Também tem uma boa dose de humor ácido misturado com o cenário desconfortável. Algumas opções de diálogo são deliberadamente ridículas, o que ajuda a evitar que a atmosfera distópica fique pesada demais. Em um momento você está lidando com propaganda governamental, e no outro está preocupado com um rato ou tomando uma decisão questionável envolvendo o manequim do apartamento. Essa mistura bizarra é uma grande parte do charme de Dystopicon.
Considerações Finais
Dystopicon causa uma ótima primeira impressão porque pega uma rotina comum e, aos poucos, a transforma em algo muito mais perturbador. Assistir televisão para ganhar dinheiro parece ridículo, mas quando você adiciona comida, saúde, conforto, vigilância do governo e ratings de cidadão na mistura, a rotina simples começa a fazer sentido.

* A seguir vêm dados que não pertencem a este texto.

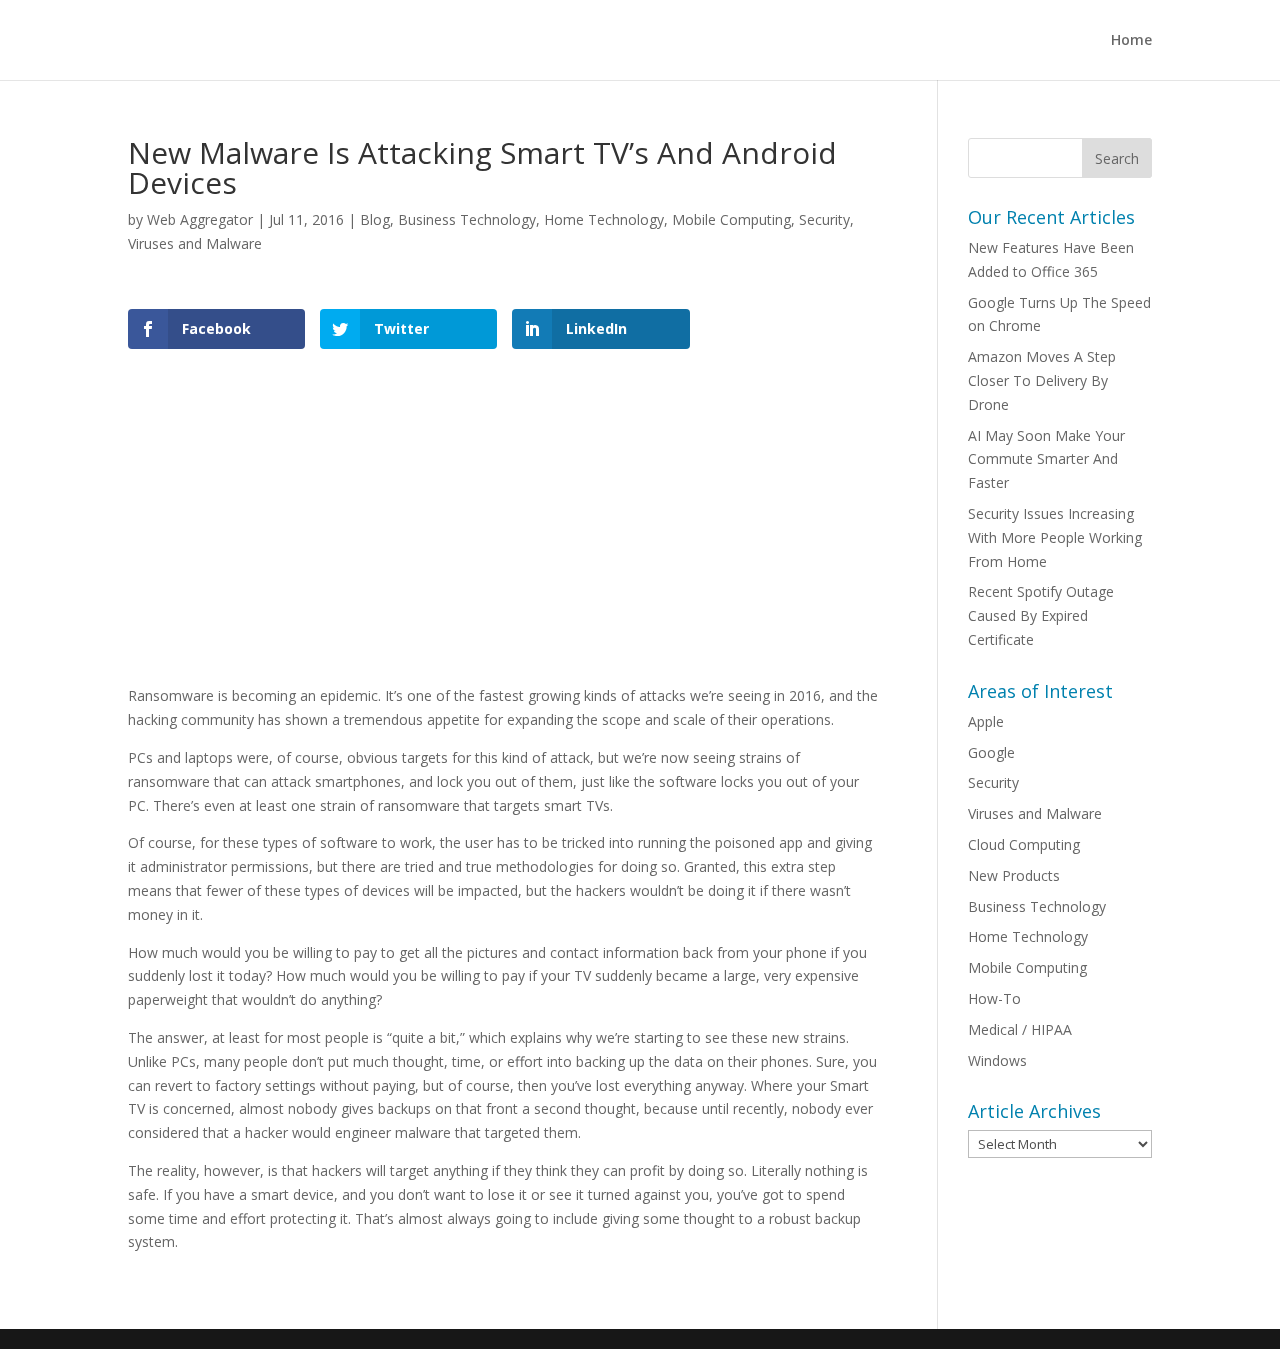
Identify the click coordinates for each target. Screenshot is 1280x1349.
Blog (375, 219)
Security (824, 219)
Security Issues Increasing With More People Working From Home (1055, 537)
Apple (986, 721)
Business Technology (467, 219)
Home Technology (604, 219)
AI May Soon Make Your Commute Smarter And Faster (1046, 459)
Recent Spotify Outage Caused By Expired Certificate (1041, 615)
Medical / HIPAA (1020, 1029)
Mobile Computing (731, 219)
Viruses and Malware (195, 243)
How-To (994, 998)
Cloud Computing (1024, 844)
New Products (1014, 875)
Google (991, 752)
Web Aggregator (200, 219)
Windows (997, 1060)
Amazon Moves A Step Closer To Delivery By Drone (1042, 380)
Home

O ponto mais forte do jogo é a curiosidade que ele desperta. Você começa a se perguntar o que tem atrás da próxima porta, o que o governo está escondendo, o que aconteceu com o inquilino anterior e quais escolhas podem levar a um dos outros finais. Nem todo mistério é claro de imediato, e alguns sistemas exigem um pouco de experimentação para entender, mas essa incerteza combina perfeitamente com um jogo focado em descobrir segredos.
Dystopicon não é uma aventura distópica tradicional, e é isso que faz valer a pena. É um simulador de vida estranho sobre sobreviver dentro de um sistema que promete conforto enquanto, aos poucos, tira a sua liberdade. Com 14 finais e muitos motivos para rejogar, fica claro que tem muito mais acontecendo atrás daquela tela de TV do que o governo quer que os cidadãos saibam.